En ce qui a trait à l’article d’information du 17 mars, si le Conseil doit convenir avec Finance de l’exactitude de son titre, force lui est de reconnaître qu’en affirmant dans le texte que le juge avait «cassé» l’ordonnance de la CVMQ, le journal a informé ses lecteurs d’une façon inexacte: le mot «cassé» est rigoureusement et juridiquement inexact, car il signifie annuler, abroger.
D’autre part, le Conseil est incapable de trancher sur la nature des commentaires qu’aurait faits le juge en rendant son jugement, puisqu’il est en présence de versions contradictoires et qu’il n’en existe aucun enregistrement: le jugement ayant été rendu devant le «juge en chambre».

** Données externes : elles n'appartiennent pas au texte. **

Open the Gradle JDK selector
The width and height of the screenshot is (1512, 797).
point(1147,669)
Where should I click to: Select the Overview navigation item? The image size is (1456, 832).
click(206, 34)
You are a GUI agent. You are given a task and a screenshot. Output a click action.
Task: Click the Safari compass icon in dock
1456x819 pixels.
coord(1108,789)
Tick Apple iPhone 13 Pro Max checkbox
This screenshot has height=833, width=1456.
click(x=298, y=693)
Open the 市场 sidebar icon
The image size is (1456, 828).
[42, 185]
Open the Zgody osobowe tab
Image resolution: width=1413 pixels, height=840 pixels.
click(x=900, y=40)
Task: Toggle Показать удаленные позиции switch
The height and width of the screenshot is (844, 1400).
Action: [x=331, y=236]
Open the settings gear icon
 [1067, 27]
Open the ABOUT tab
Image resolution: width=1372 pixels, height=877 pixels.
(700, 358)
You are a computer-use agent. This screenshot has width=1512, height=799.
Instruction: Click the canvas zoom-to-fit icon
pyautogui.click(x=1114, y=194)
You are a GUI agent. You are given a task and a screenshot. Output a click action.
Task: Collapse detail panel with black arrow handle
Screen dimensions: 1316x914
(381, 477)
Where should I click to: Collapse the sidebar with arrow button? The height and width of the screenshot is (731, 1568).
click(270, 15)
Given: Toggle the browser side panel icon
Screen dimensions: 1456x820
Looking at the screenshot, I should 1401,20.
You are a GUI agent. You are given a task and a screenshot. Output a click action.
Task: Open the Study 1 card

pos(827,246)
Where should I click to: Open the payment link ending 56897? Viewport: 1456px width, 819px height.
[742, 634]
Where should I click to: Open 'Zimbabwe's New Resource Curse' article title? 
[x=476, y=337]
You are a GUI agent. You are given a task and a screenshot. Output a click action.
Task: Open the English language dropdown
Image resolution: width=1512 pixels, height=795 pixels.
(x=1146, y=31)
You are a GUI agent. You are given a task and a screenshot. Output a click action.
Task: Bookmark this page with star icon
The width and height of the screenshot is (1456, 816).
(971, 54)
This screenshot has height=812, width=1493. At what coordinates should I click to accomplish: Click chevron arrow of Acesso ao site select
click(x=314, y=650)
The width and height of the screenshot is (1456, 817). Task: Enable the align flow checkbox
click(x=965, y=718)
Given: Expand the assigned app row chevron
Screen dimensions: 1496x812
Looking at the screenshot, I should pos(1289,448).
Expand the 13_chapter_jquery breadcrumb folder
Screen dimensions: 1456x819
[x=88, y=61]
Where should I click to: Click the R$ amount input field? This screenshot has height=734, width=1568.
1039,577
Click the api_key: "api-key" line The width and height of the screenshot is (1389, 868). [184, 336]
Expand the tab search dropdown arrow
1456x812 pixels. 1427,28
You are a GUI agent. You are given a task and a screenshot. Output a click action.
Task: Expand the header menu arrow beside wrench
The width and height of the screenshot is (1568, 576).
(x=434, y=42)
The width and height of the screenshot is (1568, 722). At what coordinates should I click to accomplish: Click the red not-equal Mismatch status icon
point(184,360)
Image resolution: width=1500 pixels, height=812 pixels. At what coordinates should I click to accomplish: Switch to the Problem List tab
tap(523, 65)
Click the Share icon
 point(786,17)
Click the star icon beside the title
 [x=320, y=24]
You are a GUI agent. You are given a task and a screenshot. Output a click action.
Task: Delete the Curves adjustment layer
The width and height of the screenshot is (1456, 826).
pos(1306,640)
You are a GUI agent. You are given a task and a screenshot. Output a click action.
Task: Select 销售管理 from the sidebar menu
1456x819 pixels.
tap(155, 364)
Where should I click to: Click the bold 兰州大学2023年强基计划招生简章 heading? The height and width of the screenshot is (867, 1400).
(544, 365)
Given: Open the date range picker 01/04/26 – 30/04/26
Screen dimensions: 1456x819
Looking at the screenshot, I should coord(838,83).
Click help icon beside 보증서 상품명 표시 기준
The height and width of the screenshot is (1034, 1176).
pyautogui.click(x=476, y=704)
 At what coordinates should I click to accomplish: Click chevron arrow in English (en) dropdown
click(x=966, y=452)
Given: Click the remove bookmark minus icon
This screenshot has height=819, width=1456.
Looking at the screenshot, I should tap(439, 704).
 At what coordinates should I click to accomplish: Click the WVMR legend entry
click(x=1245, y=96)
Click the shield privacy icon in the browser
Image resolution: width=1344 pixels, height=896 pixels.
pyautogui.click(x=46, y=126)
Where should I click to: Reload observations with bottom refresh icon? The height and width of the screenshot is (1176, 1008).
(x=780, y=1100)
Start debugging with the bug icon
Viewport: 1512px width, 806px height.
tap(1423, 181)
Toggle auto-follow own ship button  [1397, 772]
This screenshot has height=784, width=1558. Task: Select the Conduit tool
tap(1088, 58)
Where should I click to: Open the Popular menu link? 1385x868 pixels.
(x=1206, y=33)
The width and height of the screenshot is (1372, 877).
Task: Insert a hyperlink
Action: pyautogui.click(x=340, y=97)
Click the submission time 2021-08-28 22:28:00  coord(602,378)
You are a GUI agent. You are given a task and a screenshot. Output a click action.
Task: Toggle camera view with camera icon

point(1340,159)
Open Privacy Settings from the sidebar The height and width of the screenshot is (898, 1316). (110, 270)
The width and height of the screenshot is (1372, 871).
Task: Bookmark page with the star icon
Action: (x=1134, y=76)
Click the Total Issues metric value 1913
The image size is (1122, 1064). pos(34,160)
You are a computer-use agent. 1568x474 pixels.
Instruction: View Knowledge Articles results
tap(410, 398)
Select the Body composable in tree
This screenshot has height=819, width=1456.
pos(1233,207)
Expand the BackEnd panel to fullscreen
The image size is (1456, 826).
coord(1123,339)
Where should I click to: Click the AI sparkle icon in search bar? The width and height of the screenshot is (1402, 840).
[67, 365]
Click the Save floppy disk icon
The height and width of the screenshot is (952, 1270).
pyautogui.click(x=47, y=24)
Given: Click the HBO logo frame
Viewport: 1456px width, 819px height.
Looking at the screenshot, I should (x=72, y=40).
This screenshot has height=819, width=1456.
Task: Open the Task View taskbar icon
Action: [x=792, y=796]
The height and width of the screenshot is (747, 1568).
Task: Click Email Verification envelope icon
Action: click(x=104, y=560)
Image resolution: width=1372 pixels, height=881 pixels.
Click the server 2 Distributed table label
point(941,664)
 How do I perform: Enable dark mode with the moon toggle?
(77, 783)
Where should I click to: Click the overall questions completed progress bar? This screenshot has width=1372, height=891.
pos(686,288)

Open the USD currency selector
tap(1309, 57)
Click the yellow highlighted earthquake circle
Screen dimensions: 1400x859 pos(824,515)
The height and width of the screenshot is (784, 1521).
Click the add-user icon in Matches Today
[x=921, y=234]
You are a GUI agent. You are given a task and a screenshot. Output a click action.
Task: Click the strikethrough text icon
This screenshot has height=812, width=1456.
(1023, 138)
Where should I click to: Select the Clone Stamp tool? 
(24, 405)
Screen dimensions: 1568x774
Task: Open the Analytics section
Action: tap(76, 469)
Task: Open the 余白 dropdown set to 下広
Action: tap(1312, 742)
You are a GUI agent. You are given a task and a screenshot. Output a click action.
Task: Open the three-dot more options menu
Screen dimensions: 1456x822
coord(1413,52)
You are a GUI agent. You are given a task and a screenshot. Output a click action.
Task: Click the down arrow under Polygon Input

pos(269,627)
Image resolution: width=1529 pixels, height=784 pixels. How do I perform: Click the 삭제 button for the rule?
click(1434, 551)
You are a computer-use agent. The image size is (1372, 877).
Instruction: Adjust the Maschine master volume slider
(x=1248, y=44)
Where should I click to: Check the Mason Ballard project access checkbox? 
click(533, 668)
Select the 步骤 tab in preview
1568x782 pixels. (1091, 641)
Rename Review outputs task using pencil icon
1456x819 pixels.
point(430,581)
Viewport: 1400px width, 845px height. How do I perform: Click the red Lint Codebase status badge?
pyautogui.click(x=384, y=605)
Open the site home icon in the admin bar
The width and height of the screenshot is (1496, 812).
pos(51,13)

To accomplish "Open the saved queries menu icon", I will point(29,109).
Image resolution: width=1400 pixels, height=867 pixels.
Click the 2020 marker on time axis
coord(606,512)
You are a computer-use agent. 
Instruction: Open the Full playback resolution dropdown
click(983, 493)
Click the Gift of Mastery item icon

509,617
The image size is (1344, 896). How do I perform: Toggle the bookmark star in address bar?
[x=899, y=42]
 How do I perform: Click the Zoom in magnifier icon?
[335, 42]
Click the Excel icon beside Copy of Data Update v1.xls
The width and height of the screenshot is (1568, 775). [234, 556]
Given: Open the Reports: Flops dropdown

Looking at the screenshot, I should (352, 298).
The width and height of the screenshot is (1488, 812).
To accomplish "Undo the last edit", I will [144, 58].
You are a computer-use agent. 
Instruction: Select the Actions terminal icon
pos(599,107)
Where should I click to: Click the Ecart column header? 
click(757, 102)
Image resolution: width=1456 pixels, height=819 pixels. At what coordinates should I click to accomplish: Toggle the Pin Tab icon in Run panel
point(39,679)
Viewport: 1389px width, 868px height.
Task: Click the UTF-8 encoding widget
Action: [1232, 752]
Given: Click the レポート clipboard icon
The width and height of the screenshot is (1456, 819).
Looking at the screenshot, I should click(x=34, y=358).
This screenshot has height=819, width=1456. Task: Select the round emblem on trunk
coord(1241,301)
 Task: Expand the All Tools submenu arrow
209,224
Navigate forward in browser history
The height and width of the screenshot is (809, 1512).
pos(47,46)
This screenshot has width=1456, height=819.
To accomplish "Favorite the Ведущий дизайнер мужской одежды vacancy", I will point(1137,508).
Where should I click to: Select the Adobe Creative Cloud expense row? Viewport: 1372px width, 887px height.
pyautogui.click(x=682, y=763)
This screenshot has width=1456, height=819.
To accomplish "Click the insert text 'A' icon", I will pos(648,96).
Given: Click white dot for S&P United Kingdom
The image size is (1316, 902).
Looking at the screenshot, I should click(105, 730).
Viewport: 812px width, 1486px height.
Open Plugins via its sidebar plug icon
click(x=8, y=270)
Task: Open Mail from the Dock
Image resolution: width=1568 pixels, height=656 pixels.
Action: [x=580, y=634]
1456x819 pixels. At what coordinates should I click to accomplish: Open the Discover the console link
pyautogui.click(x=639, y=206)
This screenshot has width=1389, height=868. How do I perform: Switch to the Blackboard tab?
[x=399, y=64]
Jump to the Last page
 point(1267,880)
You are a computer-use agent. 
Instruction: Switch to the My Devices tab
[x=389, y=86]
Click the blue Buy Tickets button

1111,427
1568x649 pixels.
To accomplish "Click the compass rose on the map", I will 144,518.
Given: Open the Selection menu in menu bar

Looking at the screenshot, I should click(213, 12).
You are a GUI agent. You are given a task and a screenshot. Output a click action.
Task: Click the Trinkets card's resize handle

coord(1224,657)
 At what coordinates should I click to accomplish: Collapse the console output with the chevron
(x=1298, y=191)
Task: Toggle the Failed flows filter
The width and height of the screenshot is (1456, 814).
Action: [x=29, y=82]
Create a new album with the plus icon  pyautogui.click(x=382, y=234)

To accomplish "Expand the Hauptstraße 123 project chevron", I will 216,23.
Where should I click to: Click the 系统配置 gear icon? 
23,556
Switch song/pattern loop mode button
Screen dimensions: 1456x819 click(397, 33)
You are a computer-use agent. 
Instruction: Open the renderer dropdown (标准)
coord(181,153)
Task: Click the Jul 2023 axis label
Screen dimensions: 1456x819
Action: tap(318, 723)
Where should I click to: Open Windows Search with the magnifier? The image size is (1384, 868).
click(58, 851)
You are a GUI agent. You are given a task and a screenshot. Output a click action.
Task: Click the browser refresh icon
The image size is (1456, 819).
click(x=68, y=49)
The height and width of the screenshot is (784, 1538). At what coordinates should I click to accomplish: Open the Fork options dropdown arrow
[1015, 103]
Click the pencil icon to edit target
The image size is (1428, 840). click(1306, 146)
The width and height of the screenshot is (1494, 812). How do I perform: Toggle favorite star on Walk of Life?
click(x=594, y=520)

Enfin, le Conseil considère que l’engagement pris par monsieur Forget et Publifor de produire, auprès de la Commission, une déclaration mensuelle de leurs opérations sur valeurs mobilières constituait un élément essentiel d’information. Le Conseil estime que Finance n’a pas informé complètement ses lecteurs sur ce point.
Analyse de la décision
- C01C Opinion non appuyée sur des faits
- C11D Propos/texte mal cités/attribués
- C11H Terme/expression impropre
- C12B Information incomplète
- C17A Diffamation
Réplique du mis en cause
M. Roberge
présisait que depuis l’élection du gouvernement Lévesque, il était de notoriété
publique que monsieur Parizeau «dirigeait effectivement, jusqu’à sa démission,
tous les organismes importants à vocation économique du Québec» et qu’il
«téléguidait ceux dont il n’avait pas la responsabilité ministérielle
immédiate». Et dans le cas de la CVMQ, «l’autre ministre qui en fut responsable
sous le régime péquiste dépendait ou relevait de monsieur Parizeau qui avait
des responsabilités supra-ministérielles au Conseil exécutif».
Il ajoutait, par
ailleurs, avoir été informé dès 1980 «que la CVMQ était en train de
« framer » Finance» et que l’ex-président de cet organisme, critiqué
par le journal pour certains de ses actes publics, «était également déterminé à
avoir la « peau » de monsieur Forget et de la publication».